Натуральное хозяйство, о котором мечтал Ленин, было доведено до абсурда в системе ГУЛАГа. В той самой, куда вкупе со всеми прочими «врагами» определили многомиллионную армию крестьян. Я уже не говорю о самих лагерях, где доходяги на помойках никого не удивляли, а общение с людоедами, по воспоминаниям В. Шаламова, даже «не претило»: «голодные, затравленные получеловеки, полузвери» привыкли ко всему, а о голодовках как форме протеста уже давно и не помышляли…
К сожалению, ни в работах Д. Франка, ни в трудах его коллег я не встретил совершенно очевидного вывода об отдаленных последствиях голода. Кроме, разве, одного: «изменения психики от голодания обнаруживают тенденцию стать длительными…» Зато в энциклопедическом словаре Гранат (1909 г., т. 15), со ссылками на авторитетных ученых, читаем: «Голод… является еще существенным фактором вырождения, пагубно отражаясь на потомстве».
А если вспомнить, что голод 20-х был не единственным в нашей новейшей истории – нужно ли объяснять, откуда у бывших советских такой неистребимый страх перед ним? О голоде начала 30-х на Украине почему-то вовсе не писалось в энциклопедиях, его словно не было, – но 6-7 миллионов жизней, унесенных им, из истории строительства социализма не вычеркнешь. В многострадальную историю нашего народа внес свою лепту и голод 1946-1947 гг., о котором не смог умолчать даже Хрущев.

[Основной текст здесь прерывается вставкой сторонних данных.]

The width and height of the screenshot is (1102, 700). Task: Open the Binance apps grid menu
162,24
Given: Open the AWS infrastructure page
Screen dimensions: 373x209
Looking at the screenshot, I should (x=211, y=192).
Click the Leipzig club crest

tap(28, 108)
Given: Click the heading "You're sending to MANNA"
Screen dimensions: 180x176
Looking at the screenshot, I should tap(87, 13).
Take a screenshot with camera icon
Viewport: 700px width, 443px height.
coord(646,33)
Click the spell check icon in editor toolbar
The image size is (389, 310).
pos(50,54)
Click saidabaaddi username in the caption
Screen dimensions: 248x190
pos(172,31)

Воистину, эти «посмертные дары» большевизма куда страшнее любых царских. По сути, они окончательно подорвали силы, способные уничтожить преступный режим изнутри. Эмигранты долго, не одно десятилетие, тешили себя надеждой, что затравленная, доведенная до скотского состояния Россия отторгнет его сама. Однако для большевиков голод объективно стал оружием массового поражения страшной разрушительной силы, стратегическим средством, обеспечившим в конечном счете «победу» и такую долгую оккупацию.

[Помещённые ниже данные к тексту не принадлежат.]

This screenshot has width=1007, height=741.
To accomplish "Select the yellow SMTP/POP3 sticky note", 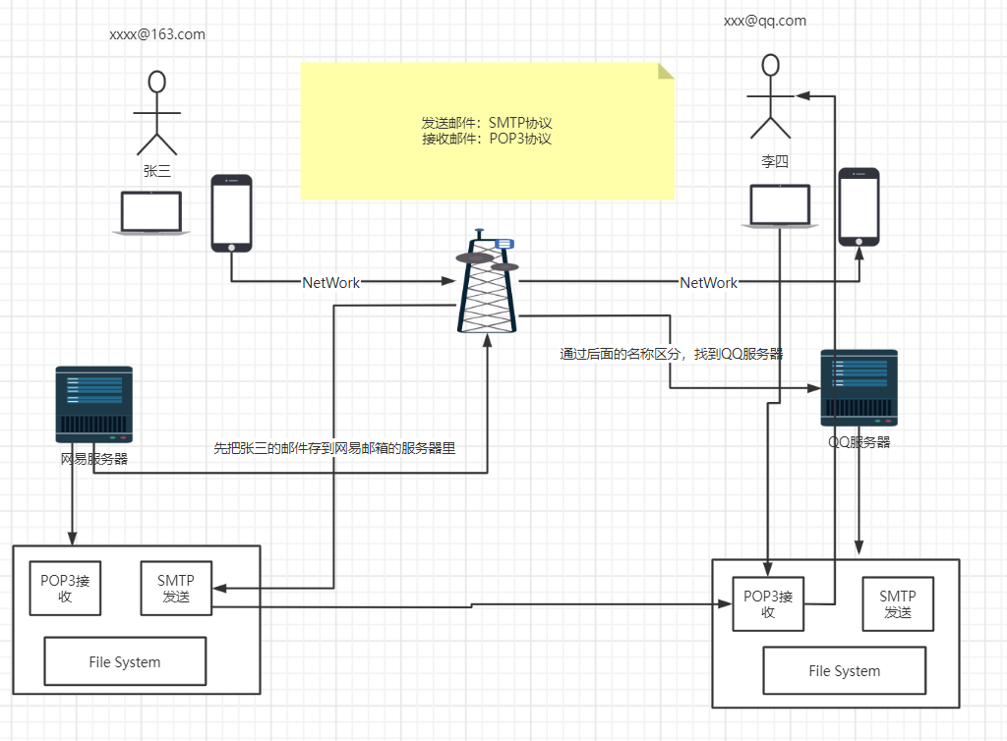I will click(x=488, y=131).
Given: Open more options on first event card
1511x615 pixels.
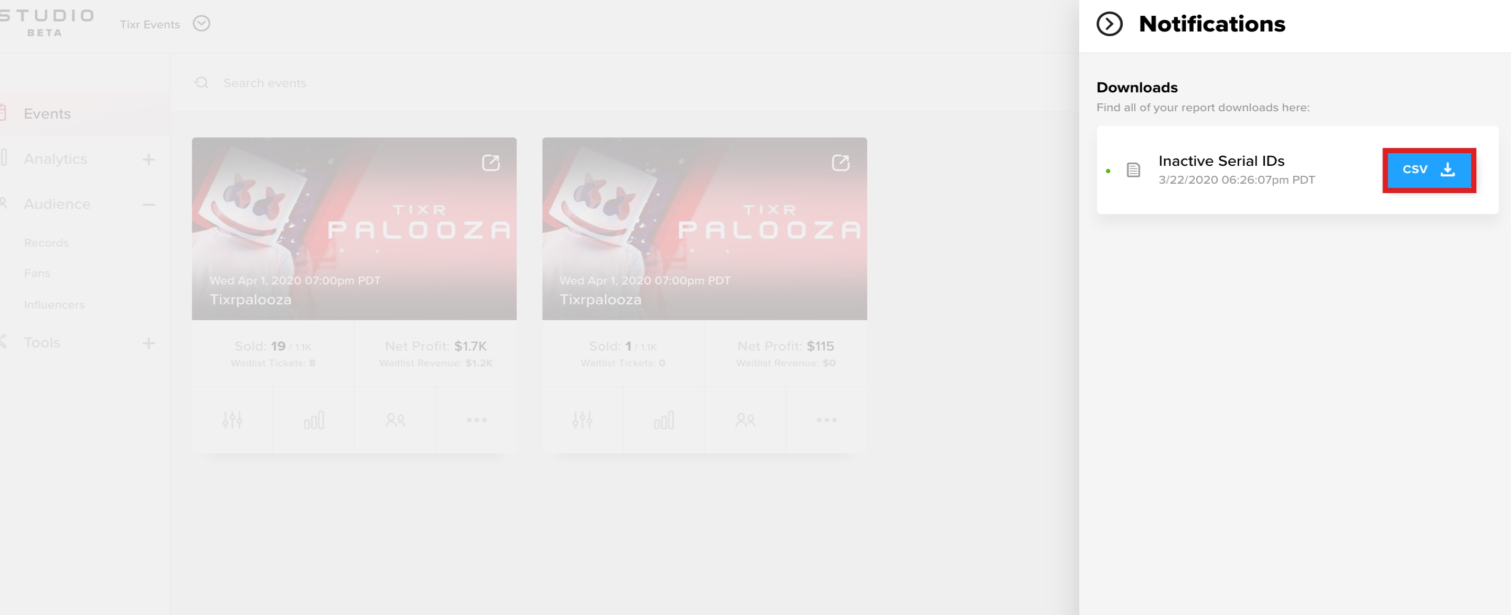Looking at the screenshot, I should coord(477,420).
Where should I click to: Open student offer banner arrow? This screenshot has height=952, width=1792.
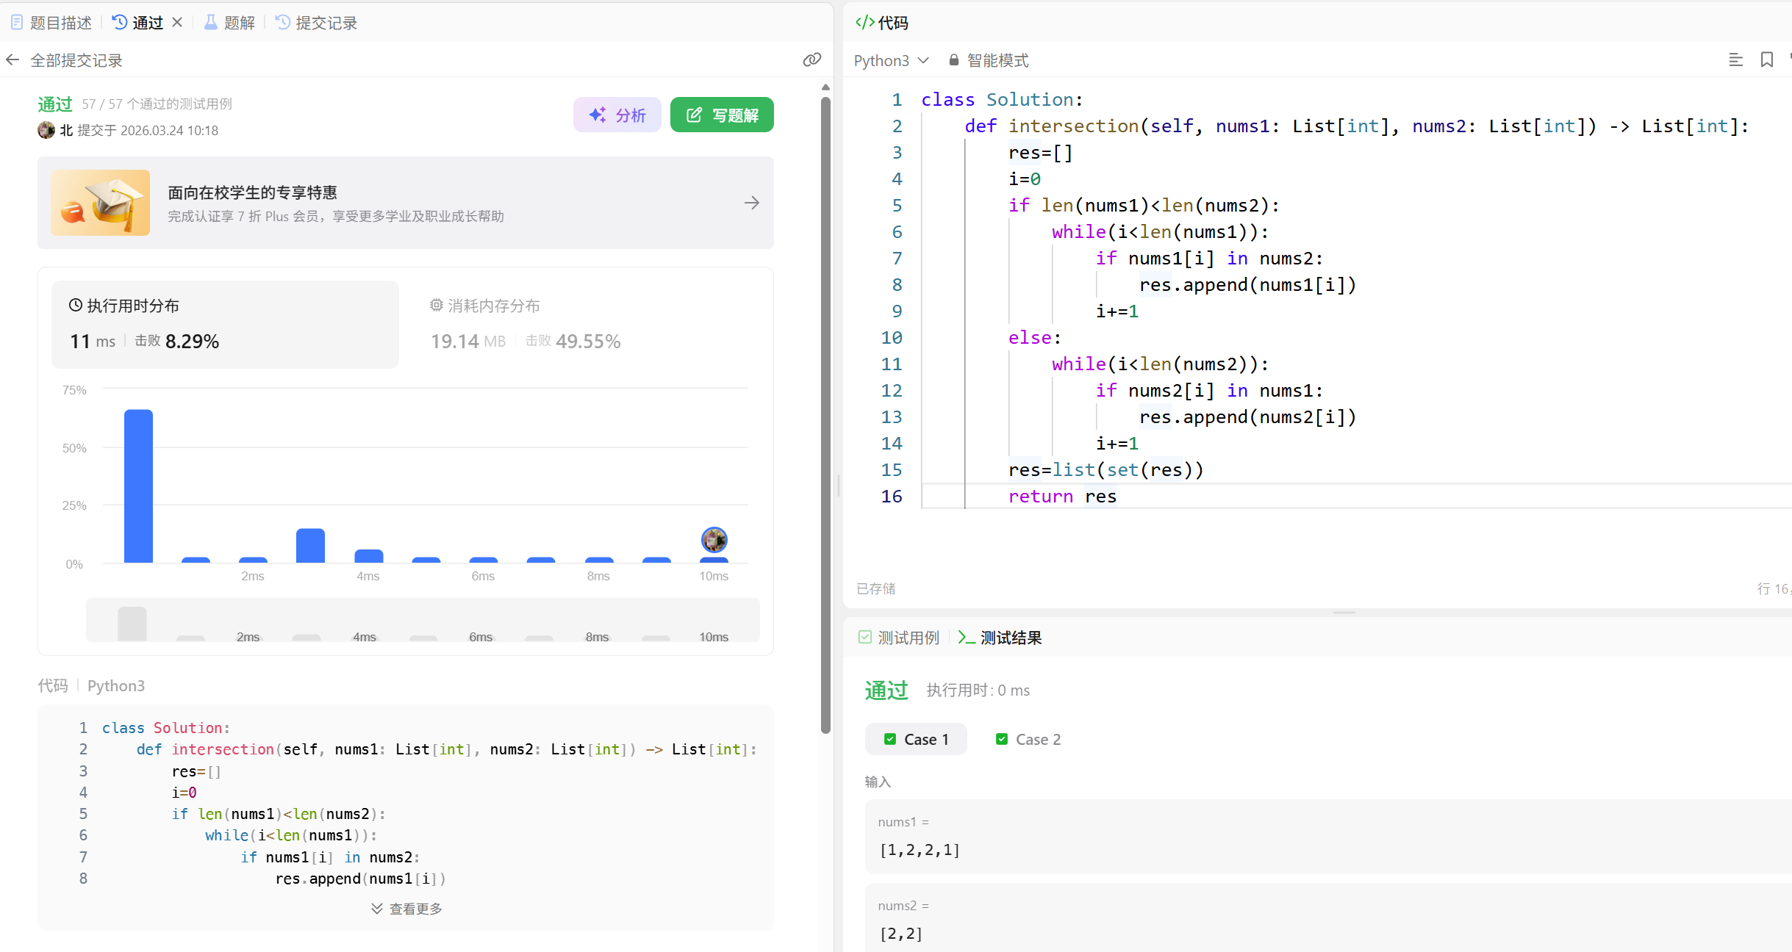click(x=751, y=203)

Не знаю как другим – но мне близок вывод одного из авторов «Черной книги коммунизма», французского историка и политолога Стефана Куртуа: «Голодная смерть детей украинского кулака, жертв сталинского режима, «тянет на весах» столько же, сколько голодная смерть еврейского ребенка в гетто Варшавы, жертвы режима нацистского».